Written by nitinpai on March 30th, 2008
Designing Enterprise Applications – Approaches and Patterns
JavaWorld has published a useful research paper which discusses how to discern which design patterns and frameworks would work best for your enterprise applications, written by Chris Richardson. As a developer it is very essential to know about the different strategies one would adopt in a particular business scenario. This paper helps you in making important decisions about which design patterns would best suite a given set of requirements.
According to the research done by Chris for enterprise applications, here are some of the important points which the paper elaborates:
- Make use of the POJO approach, with lightweight frameworks like Hibernate for ORM and Spring AOP for transactional activities.
- EJB 3 makes it possible to have your business logic sit within your POJO and also make it run outside the container which makes it really usable.
- Implementing 3 tiers for an application which commonly include
- Presentation tier
- Business Interfaces for encapsulation + Business tier logic in classes
- Persistence tier for handling transactions and concurrency
- The design should involve,
- Modeling your business classes appropriately
- Code structuring principles for easier maintenance
While the above points are usually very well known amongst the developer community, it helps if you know which decisions should be taken when. Design patterns which have been established over the years play a key role in making such decisions. The white paper explains a few of the design patterns which are particularly mentioned when enterprise applications are into consideration.
I would like to enumerate here, some of the different design patterns which are highlighted in the paper, according to the decisions which fall into 3 main categories.

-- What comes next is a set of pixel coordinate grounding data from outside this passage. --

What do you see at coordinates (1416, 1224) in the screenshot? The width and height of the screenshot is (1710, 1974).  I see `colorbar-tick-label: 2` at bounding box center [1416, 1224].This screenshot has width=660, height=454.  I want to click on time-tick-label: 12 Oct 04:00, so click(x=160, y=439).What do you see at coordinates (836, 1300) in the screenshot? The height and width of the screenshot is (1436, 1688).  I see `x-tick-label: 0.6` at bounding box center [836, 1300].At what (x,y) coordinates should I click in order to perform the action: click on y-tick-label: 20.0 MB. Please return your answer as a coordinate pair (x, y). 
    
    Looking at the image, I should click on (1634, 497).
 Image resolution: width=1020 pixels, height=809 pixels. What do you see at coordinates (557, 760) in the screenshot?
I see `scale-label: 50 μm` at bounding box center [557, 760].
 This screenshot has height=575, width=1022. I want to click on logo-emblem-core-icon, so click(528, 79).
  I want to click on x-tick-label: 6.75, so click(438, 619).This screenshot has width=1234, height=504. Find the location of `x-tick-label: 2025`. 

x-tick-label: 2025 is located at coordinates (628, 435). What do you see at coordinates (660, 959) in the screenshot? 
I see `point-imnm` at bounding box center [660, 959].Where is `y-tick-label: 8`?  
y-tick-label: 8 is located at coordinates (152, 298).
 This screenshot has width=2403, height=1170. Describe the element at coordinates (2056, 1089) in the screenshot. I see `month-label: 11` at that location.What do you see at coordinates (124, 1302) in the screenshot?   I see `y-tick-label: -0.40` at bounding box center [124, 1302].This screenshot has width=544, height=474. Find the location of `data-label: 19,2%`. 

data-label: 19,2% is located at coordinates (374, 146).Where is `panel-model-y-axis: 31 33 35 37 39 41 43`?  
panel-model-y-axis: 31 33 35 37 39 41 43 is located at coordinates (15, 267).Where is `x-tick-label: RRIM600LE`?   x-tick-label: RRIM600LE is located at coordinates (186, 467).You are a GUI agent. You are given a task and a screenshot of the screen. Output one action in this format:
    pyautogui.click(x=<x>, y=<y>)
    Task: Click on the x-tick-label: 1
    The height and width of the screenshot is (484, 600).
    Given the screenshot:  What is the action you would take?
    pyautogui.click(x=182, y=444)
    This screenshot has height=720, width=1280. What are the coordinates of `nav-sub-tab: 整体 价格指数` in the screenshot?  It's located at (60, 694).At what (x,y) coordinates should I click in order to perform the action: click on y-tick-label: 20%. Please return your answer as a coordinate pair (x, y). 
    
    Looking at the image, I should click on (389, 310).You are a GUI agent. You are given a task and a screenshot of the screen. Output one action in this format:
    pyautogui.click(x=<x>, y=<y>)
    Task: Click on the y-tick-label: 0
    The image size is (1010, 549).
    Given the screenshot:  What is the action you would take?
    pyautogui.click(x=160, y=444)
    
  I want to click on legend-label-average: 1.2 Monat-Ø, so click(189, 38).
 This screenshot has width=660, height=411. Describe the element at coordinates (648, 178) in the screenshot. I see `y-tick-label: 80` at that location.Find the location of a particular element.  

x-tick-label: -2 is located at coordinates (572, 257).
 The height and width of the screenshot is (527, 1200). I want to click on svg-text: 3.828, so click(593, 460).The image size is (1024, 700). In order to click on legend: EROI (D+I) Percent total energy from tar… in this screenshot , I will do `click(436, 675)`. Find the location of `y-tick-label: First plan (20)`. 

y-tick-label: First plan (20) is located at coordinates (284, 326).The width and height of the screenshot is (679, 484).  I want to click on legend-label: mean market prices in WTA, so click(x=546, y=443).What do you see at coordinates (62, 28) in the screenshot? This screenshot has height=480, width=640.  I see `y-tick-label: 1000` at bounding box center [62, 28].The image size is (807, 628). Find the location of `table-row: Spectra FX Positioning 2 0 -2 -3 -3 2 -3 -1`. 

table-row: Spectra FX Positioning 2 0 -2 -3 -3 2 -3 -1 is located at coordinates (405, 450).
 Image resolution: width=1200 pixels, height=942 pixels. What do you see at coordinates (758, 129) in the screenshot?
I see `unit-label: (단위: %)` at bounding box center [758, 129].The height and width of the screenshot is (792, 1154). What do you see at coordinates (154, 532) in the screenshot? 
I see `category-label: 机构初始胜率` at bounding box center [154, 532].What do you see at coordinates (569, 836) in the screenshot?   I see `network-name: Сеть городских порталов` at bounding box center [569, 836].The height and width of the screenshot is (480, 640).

Decision #1 – Organizing Business Logic
When you have to implement the business logic it is very important to identify the scope and the scale of the application to decide one or the other approaches as stated below,
Transaction Script Pattern:
- Does not follow the object oriented principles
- Methods are mapped to application request from the presentation tier, which are called as Transaction Scripts
- Follows the procedural approach which makes classes less important and methods more important
- Simple to implement but difficult to understand and maintain the code
- Mainly used when business application is small
Object Oriented Approach:
- Maps the objects from real world to the application
- Easier to understand the application logic
- Behavior and state are encapsulated inside the mapped objects
- Lightweight frameworks help to apply this approach to your application.
Table Module Pattern:
- Involves mapping of database tables to business classes
- An object of a table includes all rows of the table rather than a single object mapped to one row
- It suffers from the problem of maintenance.
Decision #2 – Encapsulating of Business Logic
Well designed Business applications always encapsulate logic from the view. This helps in application scalability and security, at the same time providing loose coupling between the different tiers. The patterns which can be adhered to encapsulate business logic are:
Session Facade Pattern:
- Promotes proper encapsulation of business level logic
- Handles transactional behavior, security and presentation tier requests
- Does caching of objects to prevent memory overloading in case of many requests
- Delegates requests to proper business objects
- Was earlier implemented by using EJB 2 Session Objects
- It is heavy on memory and time consuming for testing and development
POJO Facade Pattern:
- Business logic encapsulated within simple POJO’s
- Easier to develop and test and can run outside the container
- Transactions , security and state can be maintained through AOP
- Spring framework uses this pattern
- Light on memory
- Makes use of Dependency Injection for wiring the business classes instead of using JNDI
Exposed Domain Model Pattern:
- Used to avoid extra code for designing the facade
- Presentation tier can directly access data objects
- Makes use of AOP to access business objects without an intermediate facade layer
- Drawbacks include the requirement of transactions and data handling by presentation tier
- Risky since presentation tier can directly manipulate persistent data.
Decision #3 – Database Access
The decision of accessing data is of strategic importance since IO has a major impact on application performance. So apart from making a decision on the databases and normalization it is crucial to have the best approach for accessing it from other tiers in the application. The paper emphasizes that,
Direct JDBC has drawbacks such as:
- Boiler plate code for handling connection and fetching of data
- Database specific SQL reduces the portability of the application
- Maintenance of low level SQL poses problems from schema changes
- Can be of advantage when vendor specific features have to be accessed
To overcome the disadvantages of JDBC, using a framework like the iBATIS Framework can be advantageous since:
- Direct SQL queries can be used
- Provides mapping between resultsets and Java Beans through XML descriptor
The Advantages that Persistance Frameworks offer are:
- Mapping of data to domain objects
- No need to write SQL code
- Flexibility offered by configuring XML descriptors for domain level objects and data
- Loading & updating of database as and when required
- Transactions and concurrency are handled by the framework
Enterprise applications should be modeled and designed properly from the early phases itself. Without following proper approaches from the ones mentioned above can be an invitation for trouble. I hope that these approaches help the developers to come up with good designs for enterprise applications.